Ditto to absolutely everything you wrote. I am a lifelong resident of the Northeast who also happens to be a college football fan. Over the last 5 or so years a bunch of us have traveled to one college town each fall for a game. Last year's LSU trip was singular in its awesomeness. Amazing pre-game scene, amazing in-game experience, and ridiculous postgame bar scene. This year's trip to Nebraska was, well, quaint. A good time but not even close to the overall game day experience at LSU, and from what I have heard other SEC schools. The SEC is more than fine as is. Adding lesser lights like Texas A&M (solid history, mediocre present) and Mizzou does nothing to help the product. Now, if FSU and/or WVU enter the discussion that is another matter entirely. Man, I am looking forward to my next LSU game and to attending more games at stadiums throughout the SEC.
Right on man. I'm getting my first taste of Baton Rouge on Thanksgiving and the Arkansas game. I can't wait. I only wish my first experience in Death Valley was a night game.

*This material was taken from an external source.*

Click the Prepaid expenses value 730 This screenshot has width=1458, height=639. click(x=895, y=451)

You are in for an experience. I went to the WVU game last year and might be in New Orleans for vacation the weekend LSU plays Western Kentucky. I know it is a day game against a lesser opponent, but I am still leaning towards making the drive. Boudin and beer for breakfast at The Chimes followed by watching LSU under the sun sounds like a great way to spend what will likely be a dreary day here in New England.

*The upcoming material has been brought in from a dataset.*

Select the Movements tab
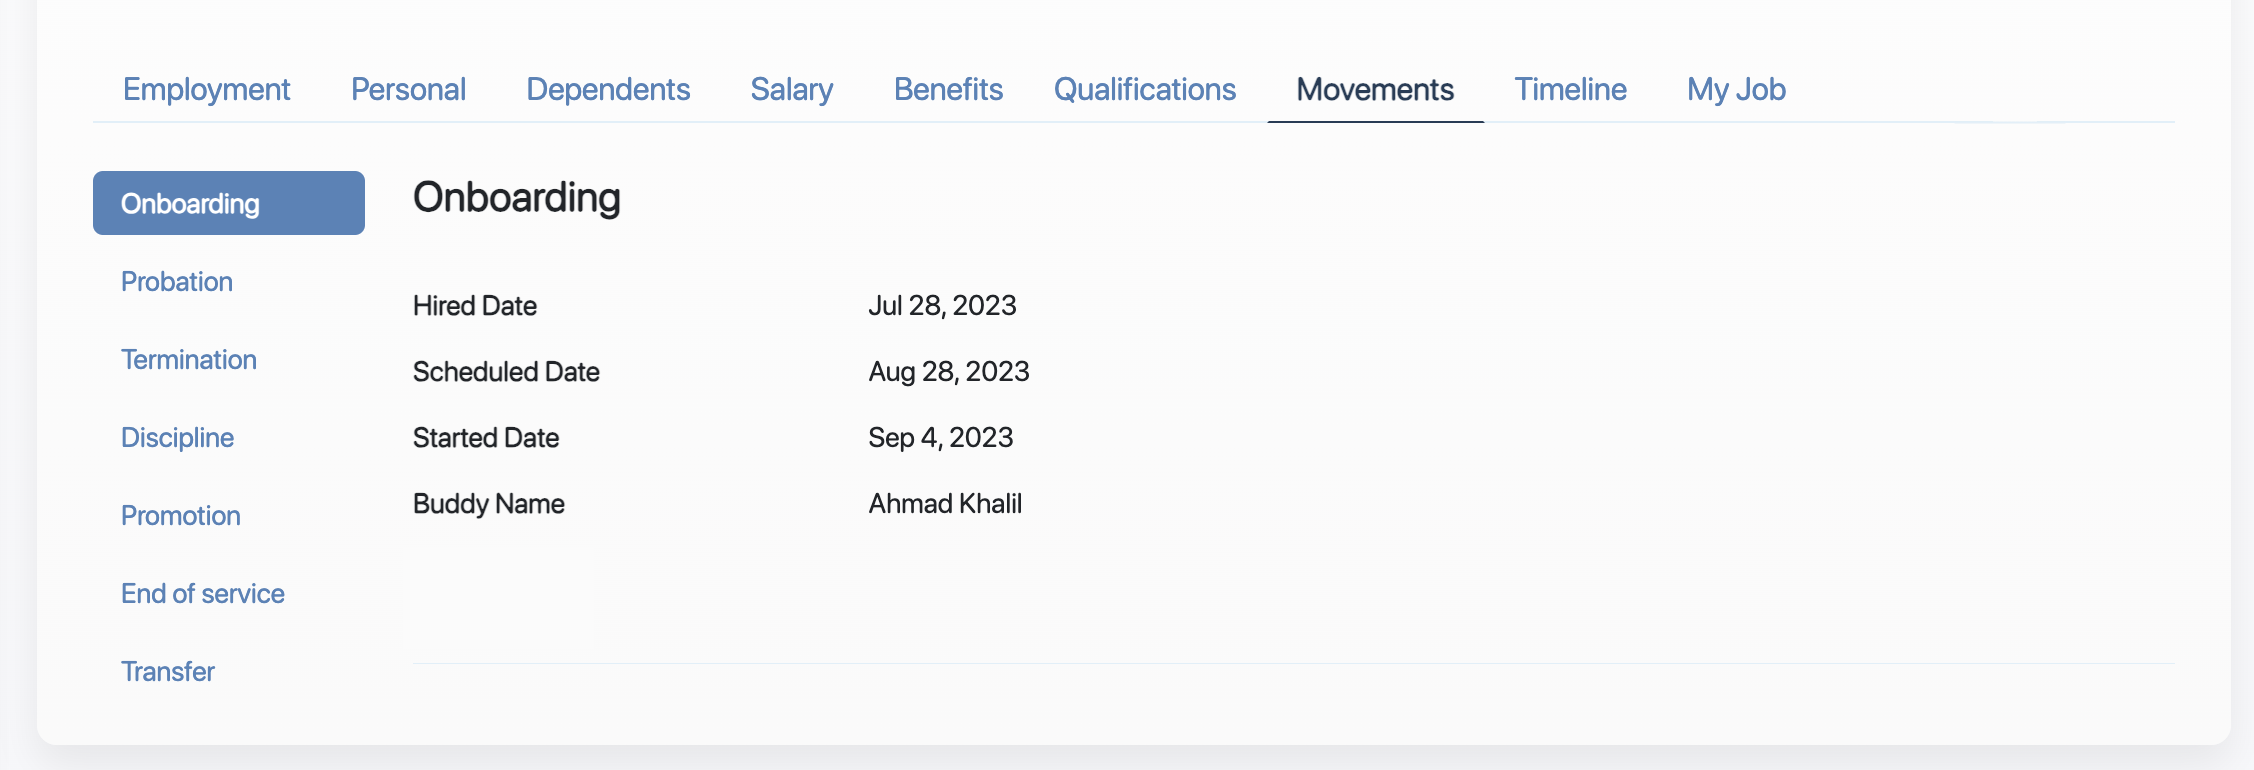This screenshot has width=2254, height=770. click(1375, 89)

Holy cow, that's how I became an LSU fan! Or, more accurately, that's how my dad became a fan growing up in NE PA in the 50's, which he then passed on to me 30 years later. Dad, is that you?
Nope. That is pretty amazing though. I started listening to games in the mid-late 70's. I recall even when the announcers were hard to understand, I could always hear the band after an LSU first down. I was hooked by that.
Stadium seating question: If you are at the end of a row sitting next to an entry ramp, is your view obstructed?